The stems may be trimmed to within three or four inches left of their total length. Sterile sharp scissors or pruning shears may be used for this process.
Propagating these trees is so easy that it is often done to create a collection of plants for the house or to give as gifts. The cutting grows into an exact clone of the mother without any chance of mutation. If the mother is a healthy plant, the plantlet will be as well.
You are recommended to wear gloves during this process. To obtain the cuttings, you can cut a stem from the base of the mother using sharp, sterile scissors. The base of the stem should be wrapped in a damp paper towel.
The leaves need to be cut in half horizontally. This snipping prevents the cutting from losing as much moisture during the rooting process.
A six-inch pot should be filled with potting mix and a two-inch hole created in the soil. After dipping the base of the stem in rooting hormone, it can be placed in the hole in the potting mix. The hole must then be filled in and the soil patted down around the cutting.
After being watered, the pot needs to be located in a bright area, but where it is not in direct sunlight.
Within a few weeks, the stem will start to produce roots. Once the top of the cutting starts to develop sprouts, these new growths can be trimmed to encourage faster development.

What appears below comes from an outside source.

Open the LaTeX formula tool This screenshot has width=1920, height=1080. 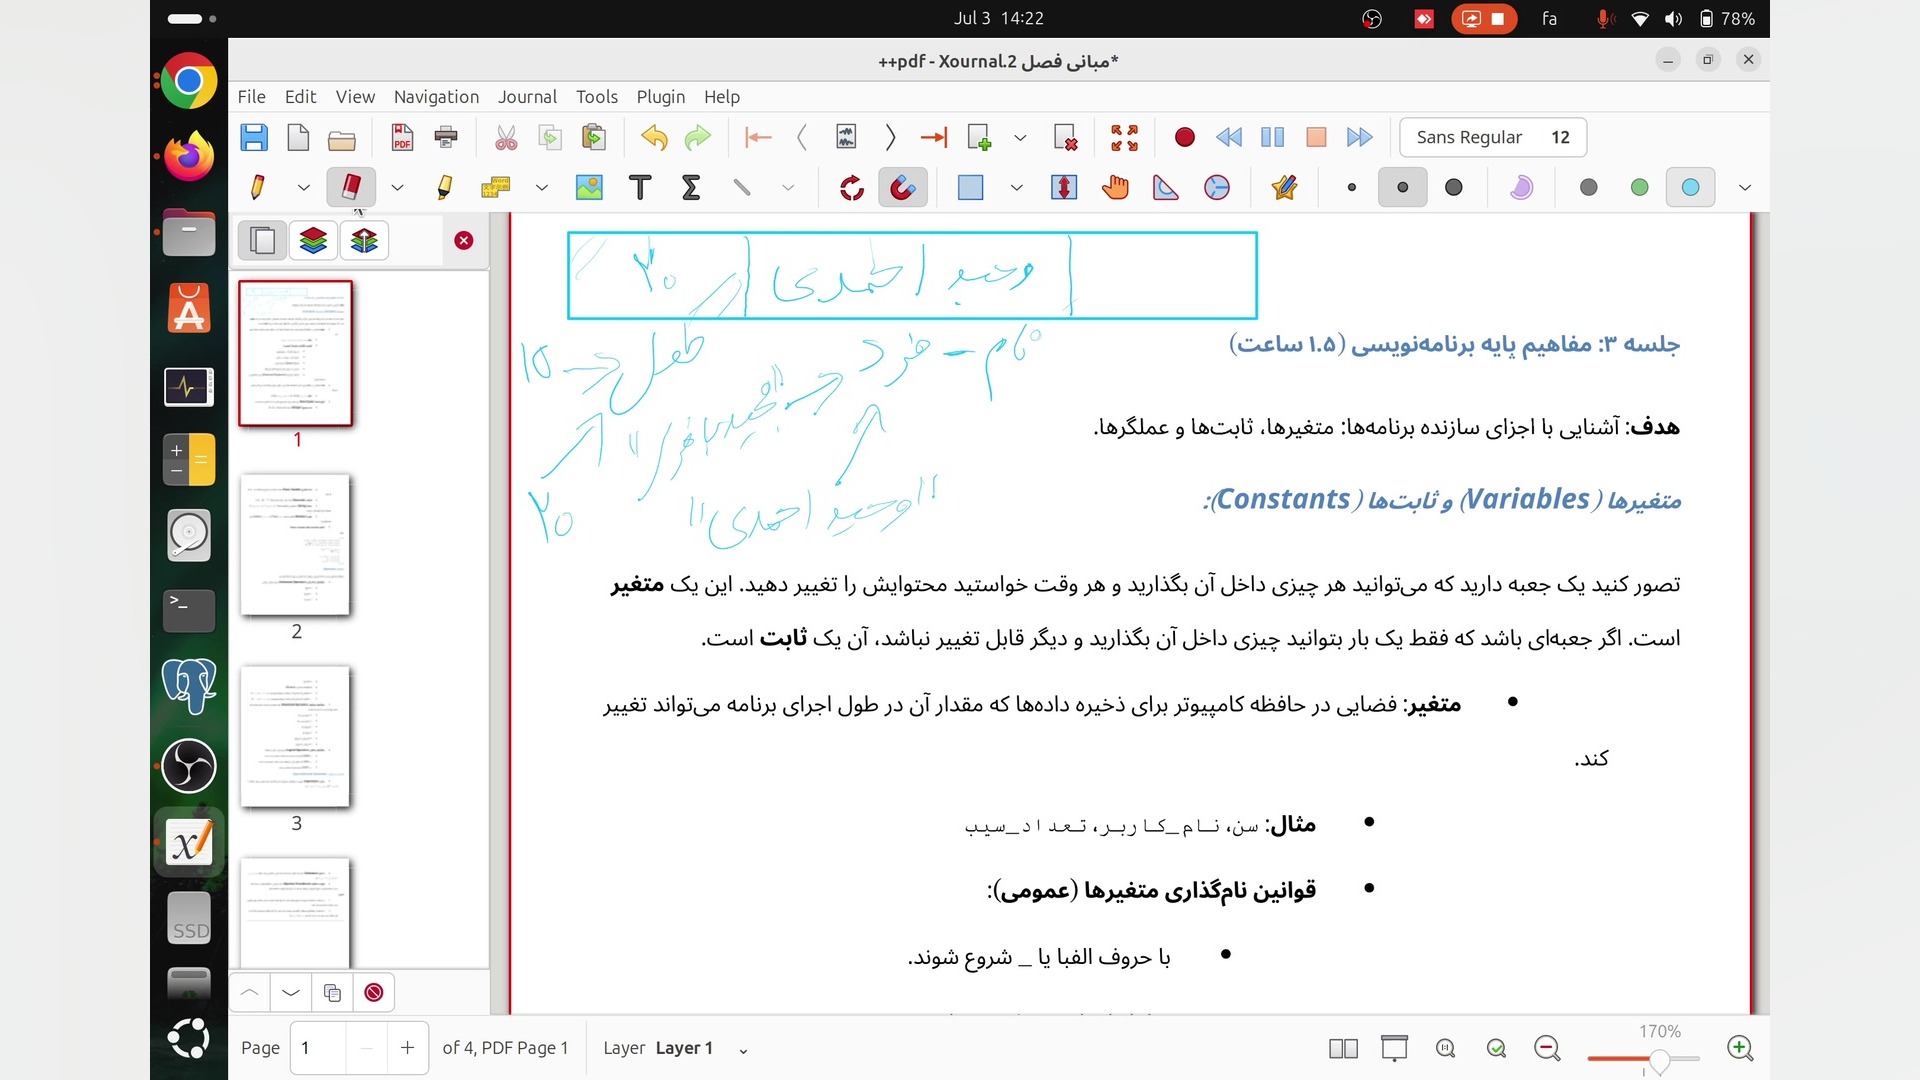(691, 187)
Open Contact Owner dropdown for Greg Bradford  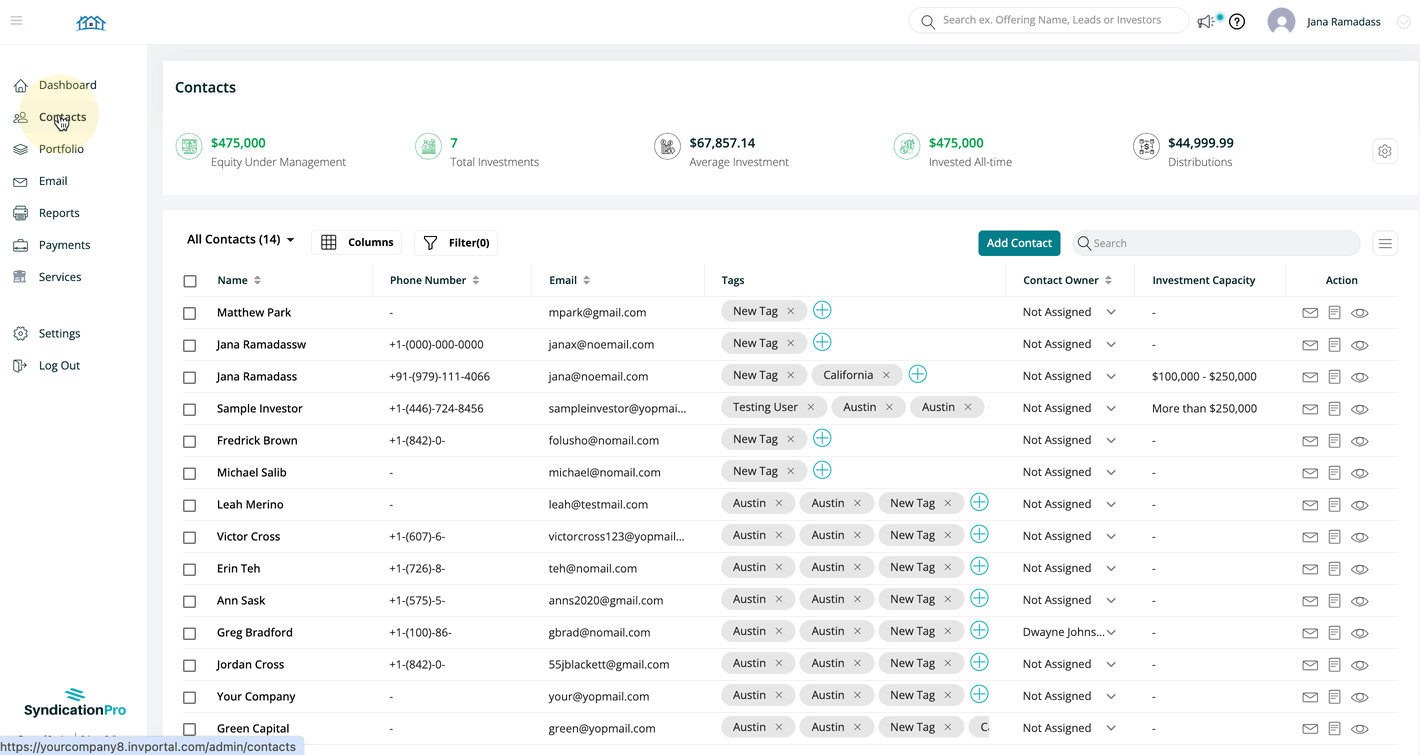tap(1111, 632)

Propagating such plants can also be done through seeds. Individuals who already have these plants usually prefer cuttings so they know what quality of foliage will grow.
Schefflera plants are toxic to humans and animals. It is advised to keep them out of reach of children and pets.
Ingesting parts of the plant may cause nausea, vomiting, and respiratory difficulty. Contact with plant sap may cause skin irritation.